En los años 70 del siglo pasado, el antropólogo Marvin Harris se propuso indagar qué tan cierta era la acusación occidental de que la adoración de las vacas de los hindús era una cosa completamente irracional. Al final, descubrió que si la vaca era concebida como una deidad, esto se debía a que productos como la leche y el estiércol ocupaban un lugar central dentro de las economías populares, y que la prohibición de no comerlas no hacía sino proteger recursos que, en ese contexto, resultan vitales para la subsistencia. “¿Quieren ver una verdadera vaca sagrada?”, escribió pensando en poner un ejemplo realmente irracional. “Salgan a la calle y observen el automóvil familiar, que se la pasa la mayor parte del tiempo parado y consumiendo recursos que a la tierra le tomó millones de años producir”.

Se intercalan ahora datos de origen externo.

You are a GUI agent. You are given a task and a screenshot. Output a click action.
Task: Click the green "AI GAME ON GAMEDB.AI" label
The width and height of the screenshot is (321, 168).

Consideremos, por último – y dejando aún mucha tela por cortar – que el automóvil, como apunta el biólogo Luis Zambrano, es responsable de institucionalizar las desigualdades sociales pues la obra pública actual suele estar pensada para una tercera parte de la población: la que puede adquirir un vehículo. Una institucionalización de la desigualdad visible en las conductas de autoridades de todos niveles, siempre más preocupadas en encontrarles espacios a los automóviles y no a las personas, revelando, así, la pobre concepción de la democracia con la que se conducen gobiernos enteros.
Aún así, ni estas ni las cientos de otras razones que se puedan enlistar bastarán para hacer mella en la fe automovilista mientras las condiciones materiales que permiten su sostenimiento se mantengan inalteradas. Sin otro tipo de ciudades seguirá vivo el culto al brillo del vellocino de hojalata, y este continuará obligando a las sociedades a postrarse ante su poder. Les seguirá obligando a encender religiosamente la marcha todas las mañanas, a cargar combustible y a sumergirse en el tráfico como la liturgia cotidiana, como el diezmo y el sacrificio que el mantenimiento de toda deidad en su altar exigen.
Y bueno, es cierto, los credos nos suelen caer encima por vía de la sociedad y la familia. A partir de ahí los profesamos, por lo general acrítica y automáticamente, y los dejamos a nuestra vez como herencia. Pero también es cierto que aún dentro de las religiones más impositivas hay márgenes para el cuestionamiento y para renegar de una fe cuando esta funciona más como un yugo que como vía hacia mayores niveles de plenitud y libertad. Ante la tenaza de ese Leviatán a cuatro ruedas que el orden capitalista nos ha impuesto como divinidad, ejercicios que pudieran parecer intrascendentes como el caminar o el pedaleo se erigen también como símbolos de apostasía enarbolados por el espíritu rebelde, ese que insurge cuando los credos se vuelven asfixiantes.